Open-field activity was used to evaluate locomotion and exploratory behavior among the rats exposed to the single prolonged stress for 7 days (Fig. 4). Rats exposed to the single prolonged stress slightly decreased the time spent in central zone with corresponding increase in the time spent in the peripheral zone compared to the SAL group, although these differences did not reach statistical significance (p=0.348). There was also significant decrease the numbers of crossing in the central zone following single prolonged stress (p<0.05). This finding suggests that SPS-treated rats subsequently produce exploration activities that are closely associated with anxiety-like behaviors in the open-field test. However, IBU-treated rats (40 mg/kg) displayed a significant increase in central zone crossings compared to the SPS group (p<0.05), indicating that anxiety-like behaviors in the SPS+IBU40 group was almost comparable to those of the SPS+FLX group.

Following the behavioral tasks, brain tissue samples from the rats were analyzed using immunohistochemistry to investigate the effect of administering IBU on the expression of the proinflammatory markers activated by SPS-induced inflammation in the rat brains (Fig. 5). Distinct yellow stains for TNF-α and IL-1β were observed in the cytoplasm and membranes of the coneshaped cells of the hippocampus. The immunoreactivity analysis showed the deepest yellow staining in the rat hippocampus. The brain immunohistochemistry of the SPS group showed a significant increase in TNF-α expression in the hippocampus of this group compared with that in the hippocampus of the SAL group (p<0.01; Fig. 5B). TNF-α immunoreactive cells decreased significantly in the hippocampal regions in the SPS+IBU40 group as compared with the SPS group (p<0.05). Similarly, brain sections taken from the SPS group showed significantly increased IL-1β expression in the hippocampus compared with those taken from the SAL group (p<0.05). Despite the appearance of IL-1β-immunoreactive cells in the hippocampal regions in the SPS+IBU40 group, no significant difference was observed when this group was compared with the SPS group is this regard (p=0.254).
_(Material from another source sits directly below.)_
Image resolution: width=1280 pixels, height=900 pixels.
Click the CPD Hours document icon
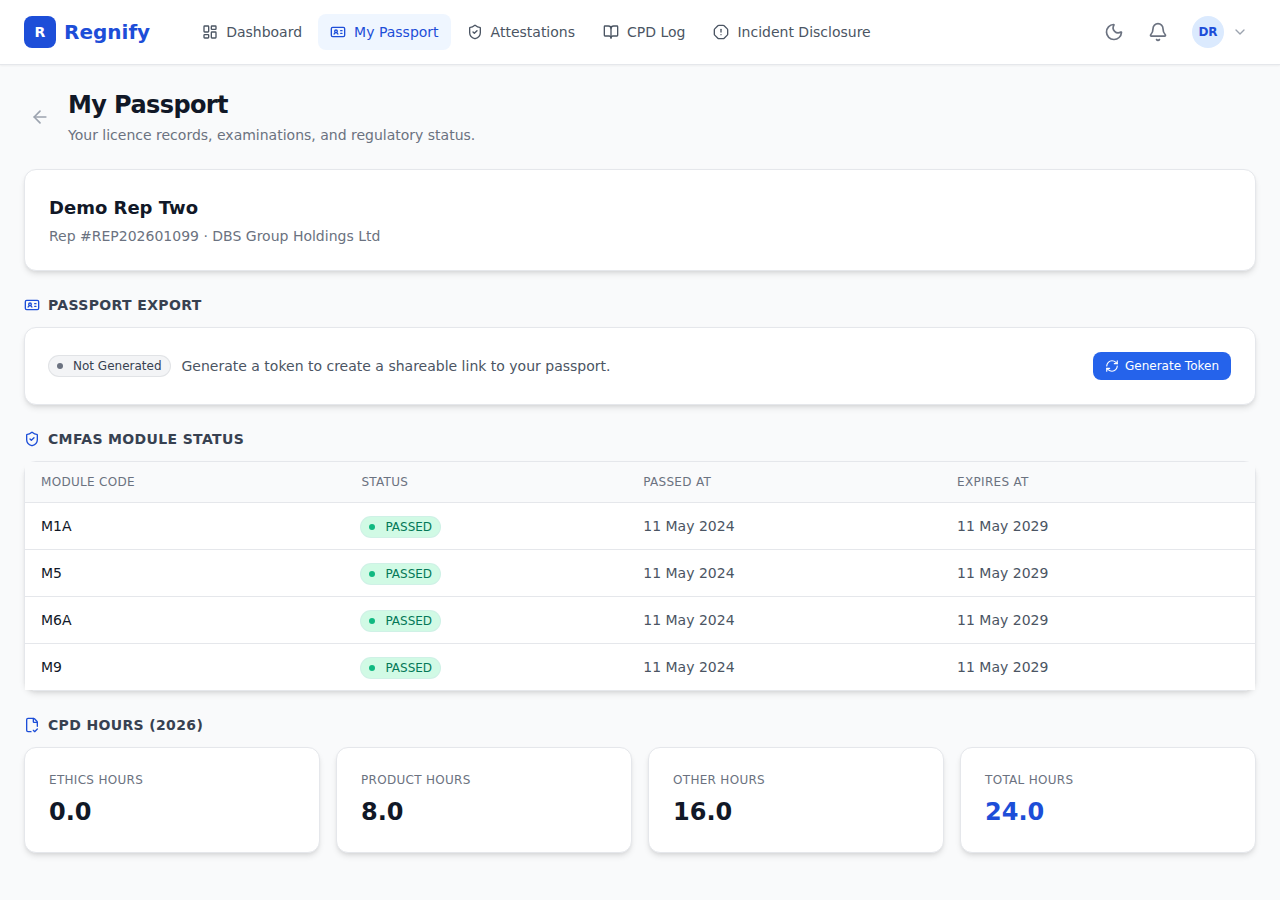(x=32, y=725)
Increases in pro-inflammatory mediator such as TNF-α-immunoreactive cells by SPS-induced inflammation were significantly inhibited by IBU and the restoration was similar to that observed in the SPS+FLX group.
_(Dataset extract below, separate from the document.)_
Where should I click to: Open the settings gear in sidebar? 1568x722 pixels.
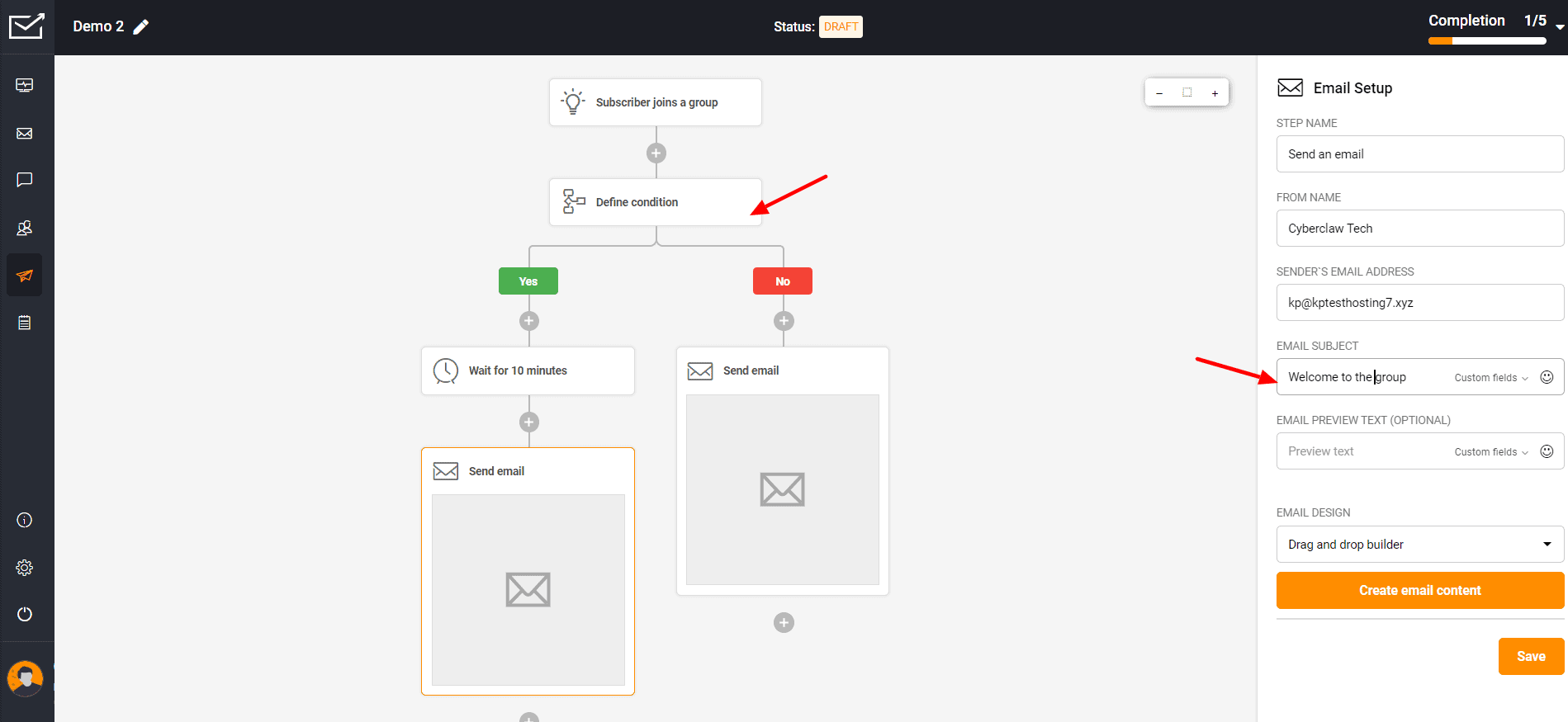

The effects of IBU administration on SPS-induced expression of TNF-α and IL-1β mRNAs in the rat hippocampus was investigated using RT-PCR analysis (Fig. 6). Hippocampal expression of TNF-α and IL-1β mRNAs in the SPS group were significantly increased compared with that in the SAL group (p<0.05). The increased TNF-α mRNA expression in the SPS group was significantly restored in the SPS+IBU40 group (p<0.05). The restored levels of these inflammatory mediators (e.g., TNF-α and IL-1β) were similar to those observed in the SPS+FLX group.

Also, to investigate the effect of IBU administration on SPS-induced expression of BDNF mRNA, which is molecules crucial for anxiety-like behavior, we conducted RT-PCR analysis following single prolonged stress (Fig. 7). Hippocampal expression of BDNF mRNA in the SPS group was significantly decreased compared with that in the SAL group (p<0.01). The decreased expression of BDNF mRNA in the SPS group was significantly restored in the SPS+IBU40 group (p<0.05). This also indicated that the expression of BDNF mRNA in the hippocampus in rats receiving 40 mg/kg IBU administration was closely associated with that in rats receiving 10 mg/kg FLX administration.